■ EXCERPTED DATA
######

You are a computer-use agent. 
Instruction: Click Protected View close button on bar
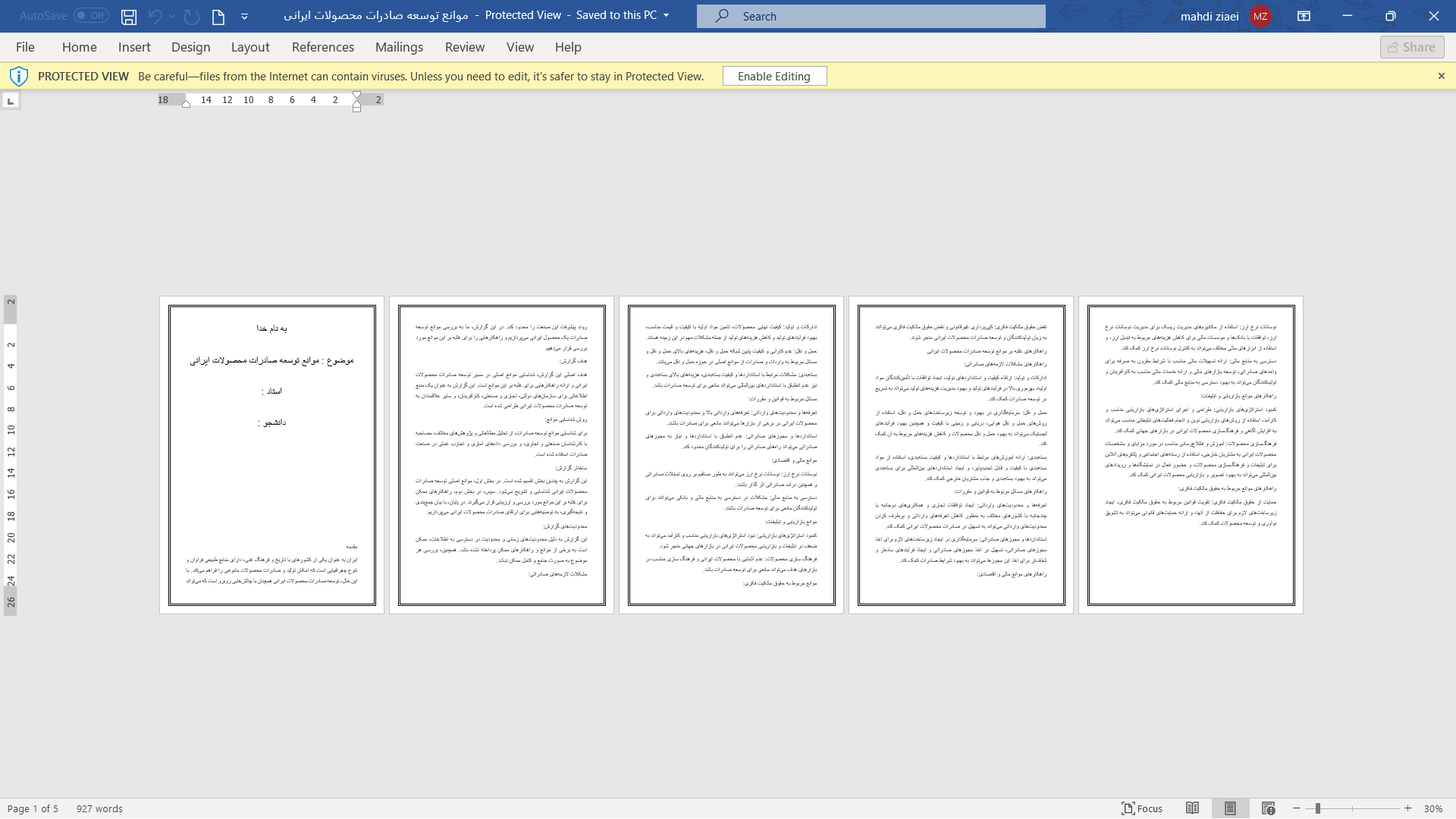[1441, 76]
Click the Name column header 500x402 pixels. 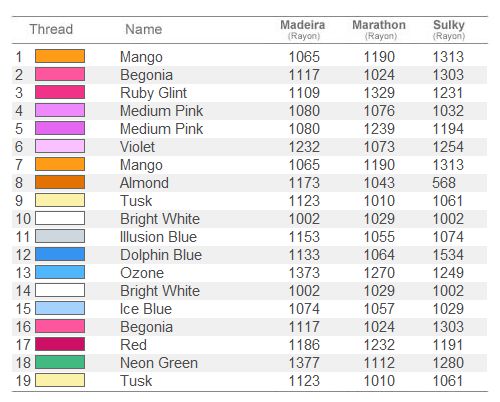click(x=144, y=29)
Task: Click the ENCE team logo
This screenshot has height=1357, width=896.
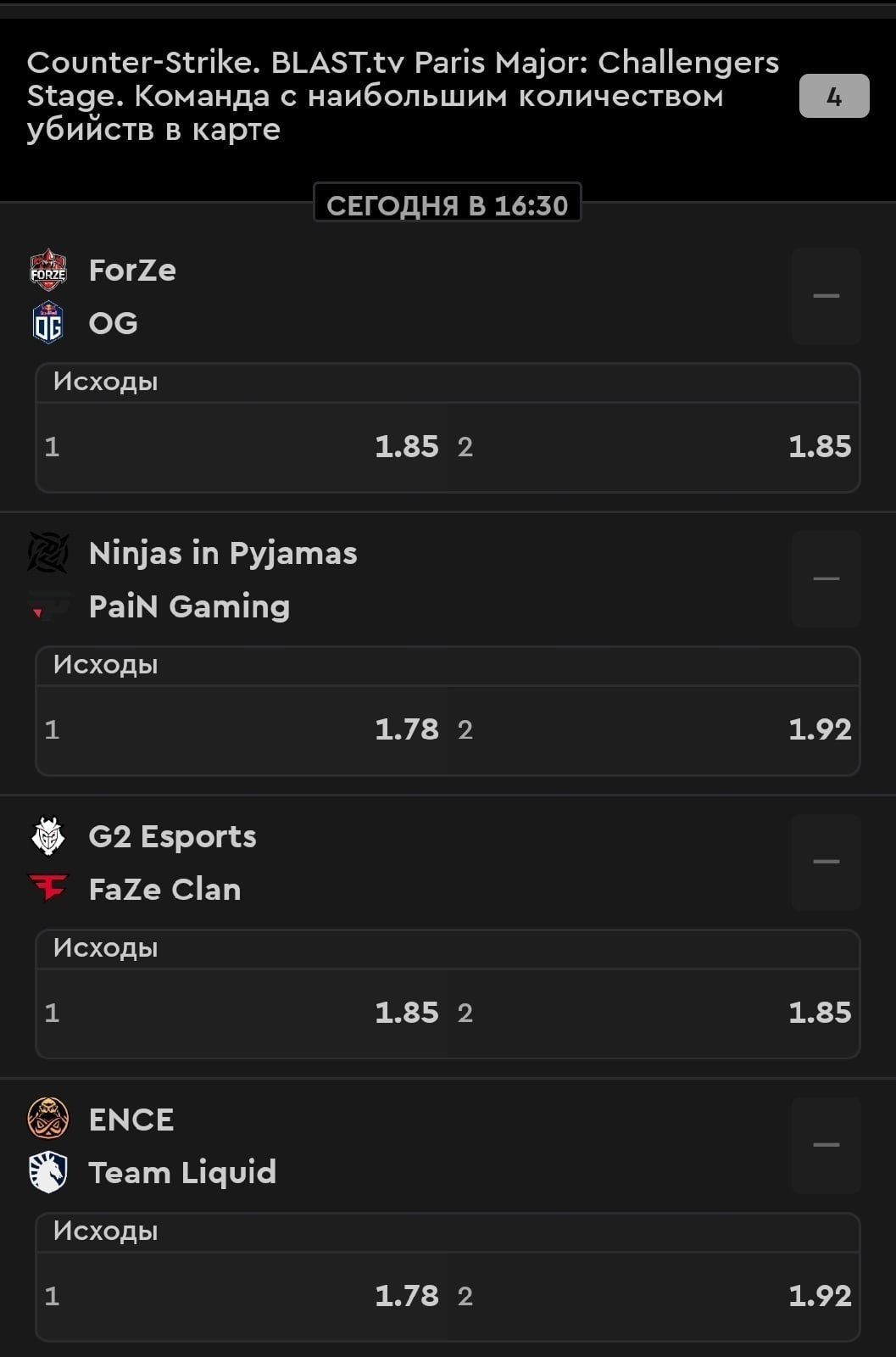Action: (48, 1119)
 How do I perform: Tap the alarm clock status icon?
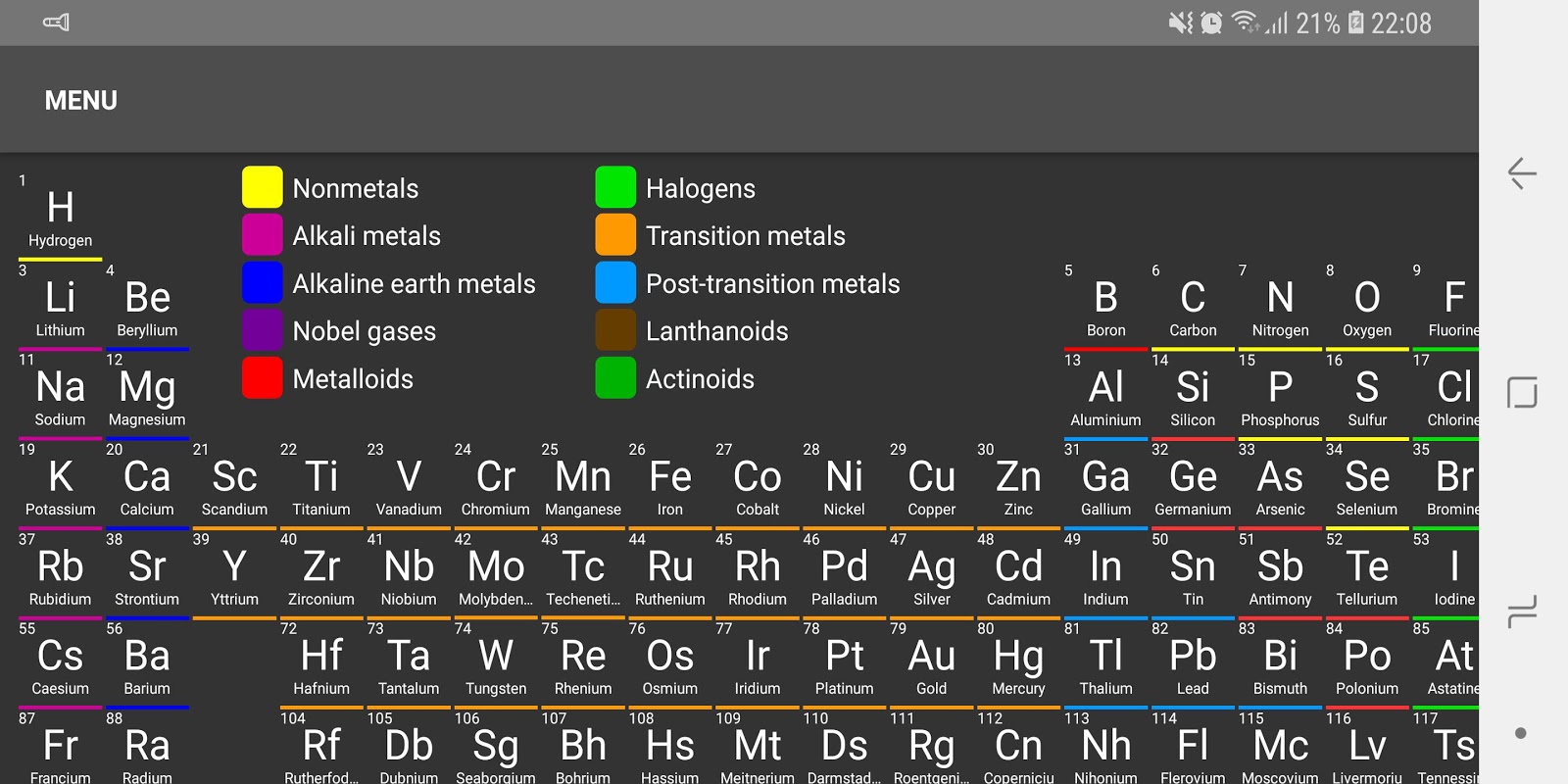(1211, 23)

######

Set down only the lines running from the line with "This screenshot has height=1357, width=896." to the end of the entries, inclusive; omit every picture.

■ TASK ANSWER
This screenshot has height=1357, width=896.
Action: (48, 1119)
 How do I perform: Tap the alarm clock status icon?
(1211, 23)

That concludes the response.